Macau's gross gaming revenue (GGR) fell 55.8 percent to 3.67 billion patacas (US$454 million) last month, the lowest monthly figure since September 2020, when local casinos' takings amounted to just 2.2 billion patacas, the Gaming Inspection and Coordination Bureau (DICJ) announced today.
Month-on-month, GGR was down by 52.6 percent in March, when the COVID-19 case load worsened to levels not seen since early 2020 in mainland China and Hong Kong - Macau's most important visitor markets.
Macau confirmed its first COVID-19 case in January 2020. Foreign nationals without a local ID card have been barred from Macau since March 2020 to protect the local population from imported novel coronavirus infections. However, compatriots from the Chinese mainland, Hong Kong and Taiwan have been allowed to enter Macau since the start of the pandemic but are subject to a range of COVID-19 prevention measures which have been constantly readjusted by the local government in line with changes in the pandemic situation.

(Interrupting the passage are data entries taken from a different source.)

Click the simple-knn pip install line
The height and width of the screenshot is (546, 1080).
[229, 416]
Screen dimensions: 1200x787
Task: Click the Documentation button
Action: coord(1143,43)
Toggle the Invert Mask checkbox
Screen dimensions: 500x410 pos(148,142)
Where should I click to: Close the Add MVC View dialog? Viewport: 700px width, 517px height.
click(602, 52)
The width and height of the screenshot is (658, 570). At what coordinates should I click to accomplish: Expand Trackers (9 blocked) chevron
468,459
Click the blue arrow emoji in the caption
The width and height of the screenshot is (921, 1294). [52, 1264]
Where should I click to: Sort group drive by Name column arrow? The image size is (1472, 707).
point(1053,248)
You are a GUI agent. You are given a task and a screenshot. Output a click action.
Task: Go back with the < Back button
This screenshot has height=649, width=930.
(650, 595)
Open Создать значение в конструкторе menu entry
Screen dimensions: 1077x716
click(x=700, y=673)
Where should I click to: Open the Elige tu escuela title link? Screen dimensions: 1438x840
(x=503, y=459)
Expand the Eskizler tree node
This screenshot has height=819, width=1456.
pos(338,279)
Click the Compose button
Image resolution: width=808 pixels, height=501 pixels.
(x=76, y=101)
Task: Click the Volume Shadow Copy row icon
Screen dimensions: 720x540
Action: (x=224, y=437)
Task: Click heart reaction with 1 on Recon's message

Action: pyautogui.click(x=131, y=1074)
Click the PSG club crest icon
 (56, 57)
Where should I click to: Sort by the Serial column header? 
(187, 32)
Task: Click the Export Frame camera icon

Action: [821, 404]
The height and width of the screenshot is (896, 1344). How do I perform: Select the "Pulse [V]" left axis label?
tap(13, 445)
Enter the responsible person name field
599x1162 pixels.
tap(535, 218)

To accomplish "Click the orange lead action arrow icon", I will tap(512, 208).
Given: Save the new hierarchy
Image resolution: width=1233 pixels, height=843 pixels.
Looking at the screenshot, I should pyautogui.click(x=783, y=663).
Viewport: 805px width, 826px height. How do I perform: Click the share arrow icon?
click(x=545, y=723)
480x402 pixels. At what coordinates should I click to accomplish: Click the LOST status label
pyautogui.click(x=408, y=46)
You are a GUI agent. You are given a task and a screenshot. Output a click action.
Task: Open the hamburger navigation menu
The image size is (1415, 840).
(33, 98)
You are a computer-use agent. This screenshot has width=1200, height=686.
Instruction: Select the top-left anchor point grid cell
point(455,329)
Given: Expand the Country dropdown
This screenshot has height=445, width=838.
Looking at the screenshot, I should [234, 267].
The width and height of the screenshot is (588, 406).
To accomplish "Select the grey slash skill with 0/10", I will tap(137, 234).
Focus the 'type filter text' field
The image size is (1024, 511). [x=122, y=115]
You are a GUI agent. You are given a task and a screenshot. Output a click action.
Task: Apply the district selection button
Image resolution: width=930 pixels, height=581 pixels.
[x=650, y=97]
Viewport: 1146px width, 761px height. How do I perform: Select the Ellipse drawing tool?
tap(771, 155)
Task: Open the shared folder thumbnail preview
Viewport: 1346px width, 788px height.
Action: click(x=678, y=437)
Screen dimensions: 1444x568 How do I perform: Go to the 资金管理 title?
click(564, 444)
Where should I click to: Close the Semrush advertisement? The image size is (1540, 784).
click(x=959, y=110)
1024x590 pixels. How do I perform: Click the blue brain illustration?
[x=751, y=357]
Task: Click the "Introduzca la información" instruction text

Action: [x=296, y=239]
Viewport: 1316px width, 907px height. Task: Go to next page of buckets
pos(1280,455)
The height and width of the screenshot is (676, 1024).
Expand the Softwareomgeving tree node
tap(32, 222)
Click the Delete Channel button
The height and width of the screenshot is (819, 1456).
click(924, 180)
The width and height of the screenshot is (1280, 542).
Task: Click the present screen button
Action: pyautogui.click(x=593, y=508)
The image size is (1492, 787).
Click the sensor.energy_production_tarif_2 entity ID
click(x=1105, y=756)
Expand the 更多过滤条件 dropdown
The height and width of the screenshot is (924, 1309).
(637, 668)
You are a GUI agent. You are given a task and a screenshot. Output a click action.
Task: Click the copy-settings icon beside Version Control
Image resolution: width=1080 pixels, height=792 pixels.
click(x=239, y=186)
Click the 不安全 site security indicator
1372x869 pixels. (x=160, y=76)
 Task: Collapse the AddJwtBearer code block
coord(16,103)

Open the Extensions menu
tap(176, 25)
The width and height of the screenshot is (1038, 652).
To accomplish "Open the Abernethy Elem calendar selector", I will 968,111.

In pre-pandemic 2019, foreign nationals accounted for just 7.8 percent of Macau's 39.4 million visitor arrivals.
In the first quarter, GGR dropped 24.8 percent year-on-year to 17.77 billion patacas.
Baccarat is the most popular game of chance in Macau's casinos, generating 88 percent of GGR last year. At the end of last year, Macau had 42 casinos (the operations of four of which were suspended at that time).